| DIRECTIONS |
Return every line of the listing below so that it matches the original exactly.
####
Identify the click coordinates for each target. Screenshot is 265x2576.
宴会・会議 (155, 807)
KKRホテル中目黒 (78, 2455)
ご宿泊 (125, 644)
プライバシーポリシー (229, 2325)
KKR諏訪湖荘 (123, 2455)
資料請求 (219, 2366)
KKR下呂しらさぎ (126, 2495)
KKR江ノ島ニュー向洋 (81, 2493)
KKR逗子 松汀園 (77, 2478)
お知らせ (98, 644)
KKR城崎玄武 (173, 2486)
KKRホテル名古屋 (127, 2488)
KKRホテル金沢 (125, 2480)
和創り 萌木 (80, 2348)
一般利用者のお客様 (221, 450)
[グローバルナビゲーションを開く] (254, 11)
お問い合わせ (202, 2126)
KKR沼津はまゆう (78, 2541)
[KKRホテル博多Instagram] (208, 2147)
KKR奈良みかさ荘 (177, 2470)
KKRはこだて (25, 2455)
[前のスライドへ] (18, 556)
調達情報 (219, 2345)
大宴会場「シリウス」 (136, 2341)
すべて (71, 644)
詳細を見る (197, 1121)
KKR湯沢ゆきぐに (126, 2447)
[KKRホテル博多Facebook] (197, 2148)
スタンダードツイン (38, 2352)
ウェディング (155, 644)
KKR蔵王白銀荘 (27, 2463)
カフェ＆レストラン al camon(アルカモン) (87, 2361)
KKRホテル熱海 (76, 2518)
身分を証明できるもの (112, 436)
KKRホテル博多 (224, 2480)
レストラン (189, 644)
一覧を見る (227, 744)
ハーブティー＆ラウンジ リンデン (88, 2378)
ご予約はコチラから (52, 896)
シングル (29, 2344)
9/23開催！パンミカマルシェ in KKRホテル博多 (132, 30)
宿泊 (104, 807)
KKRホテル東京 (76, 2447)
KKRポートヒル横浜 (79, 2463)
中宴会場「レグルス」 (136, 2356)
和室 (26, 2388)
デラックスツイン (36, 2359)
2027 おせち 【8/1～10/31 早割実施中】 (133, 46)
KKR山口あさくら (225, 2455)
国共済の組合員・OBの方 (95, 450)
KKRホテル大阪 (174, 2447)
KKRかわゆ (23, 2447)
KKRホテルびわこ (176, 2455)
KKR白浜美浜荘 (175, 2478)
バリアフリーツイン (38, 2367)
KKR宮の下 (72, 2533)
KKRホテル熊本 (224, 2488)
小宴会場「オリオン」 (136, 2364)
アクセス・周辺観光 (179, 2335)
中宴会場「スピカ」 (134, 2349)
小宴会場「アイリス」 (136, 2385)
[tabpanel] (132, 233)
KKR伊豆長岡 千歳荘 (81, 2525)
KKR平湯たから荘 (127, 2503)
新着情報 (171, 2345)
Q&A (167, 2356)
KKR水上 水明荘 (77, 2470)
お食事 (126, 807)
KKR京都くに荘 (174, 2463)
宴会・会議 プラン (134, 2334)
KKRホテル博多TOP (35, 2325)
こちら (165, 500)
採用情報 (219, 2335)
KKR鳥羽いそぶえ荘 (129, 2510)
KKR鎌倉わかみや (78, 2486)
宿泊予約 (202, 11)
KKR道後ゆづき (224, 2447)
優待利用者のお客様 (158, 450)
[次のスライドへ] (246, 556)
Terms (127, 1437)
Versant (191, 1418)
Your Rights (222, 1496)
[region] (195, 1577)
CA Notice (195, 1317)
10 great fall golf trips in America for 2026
####
| ANSWER SPACE |
Identify the click coordinates for each target. Screenshot is 265x2576.
宴会・会議 (155, 807)
KKRホテル中目黒 (78, 2455)
ご宿泊 (125, 644)
プライバシーポリシー (229, 2325)
KKR諏訪湖荘 (123, 2455)
資料請求 (219, 2366)
KKR下呂しらさぎ (126, 2495)
KKR江ノ島ニュー向洋 (81, 2493)
KKR逗子 松汀園 (77, 2478)
お知らせ (98, 644)
KKR城崎玄武 (173, 2486)
KKRホテル名古屋 (127, 2488)
KKRホテル金沢 (125, 2480)
和創り 萌木 (80, 2348)
一般利用者のお客様 (221, 450)
[グローバルナビゲーションを開く] (254, 11)
お問い合わせ (202, 2126)
KKR沼津はまゆう (78, 2541)
[KKRホテル博多Instagram] (208, 2147)
KKR奈良みかさ荘 (177, 2470)
KKRはこだて (25, 2455)
[前のスライドへ] (18, 556)
調達情報 (219, 2345)
大宴会場「シリウス」 (136, 2341)
すべて (71, 644)
詳細を見る (197, 1121)
KKR湯沢ゆきぐに (126, 2447)
[KKRホテル博多Facebook] (197, 2148)
スタンダードツイン (38, 2352)
ウェディング (155, 644)
KKR蔵王白銀荘 (27, 2463)
カフェ＆レストラン al camon(アルカモン) (87, 2361)
KKRホテル熱海 (76, 2518)
身分を証明できるもの (112, 436)
KKRホテル博多 (224, 2480)
レストラン (189, 644)
一覧を見る (227, 744)
ハーブティー＆ラウンジ リンデン (88, 2378)
ご予約はコチラから (52, 896)
シングル (29, 2344)
9/23開催！パンミカマルシェ in KKRホテル博多 (132, 30)
宿泊 (104, 807)
KKRホテル東京 (76, 2447)
KKRポートヒル横浜 (79, 2463)
中宴会場「レグルス」 (136, 2356)
和室 (26, 2388)
デラックスツイン (36, 2359)
2027 おせち 【8/1～10/31 早割実施中】 (133, 46)
KKR山口あさくら (225, 2455)
国共済の組合員・OBの方 (95, 450)
KKRホテル大阪 (174, 2447)
KKRかわゆ (23, 2447)
KKRホテルびわこ (176, 2455)
KKR白浜美浜荘 (175, 2478)
バリアフリーツイン (38, 2367)
KKR宮の下 (72, 2533)
KKRホテル熊本 (224, 2488)
小宴会場「オリオン」 (136, 2364)
アクセス・周辺観光 (179, 2335)
中宴会場「スピカ」 (134, 2349)
小宴会場「アイリス」 (136, 2385)
[tabpanel] (132, 233)
KKR伊豆長岡 千歳荘 (81, 2525)
KKR平湯たから荘 (127, 2503)
新着情報 (171, 2345)
Q&A (167, 2356)
KKR水上 水明荘 (77, 2470)
お食事 (126, 807)
KKR京都くに荘 (174, 2463)
宴会・会議 プラン (134, 2334)
KKRホテル博多TOP (35, 2325)
こちら (165, 500)
採用情報 (219, 2335)
KKR鳥羽いそぶえ荘 (129, 2510)
KKR鎌倉わかみや (78, 2486)
宿泊予約 (202, 11)
KKR道後ゆづき (224, 2447)
優待利用者のお客様 (158, 450)
[次のスライドへ] (246, 556)
Terms (127, 1437)
Versant (191, 1418)
Your Rights (222, 1496)
[region] (195, 1577)
CA Notice (195, 1317)
10 great fall golf trips in America for 2026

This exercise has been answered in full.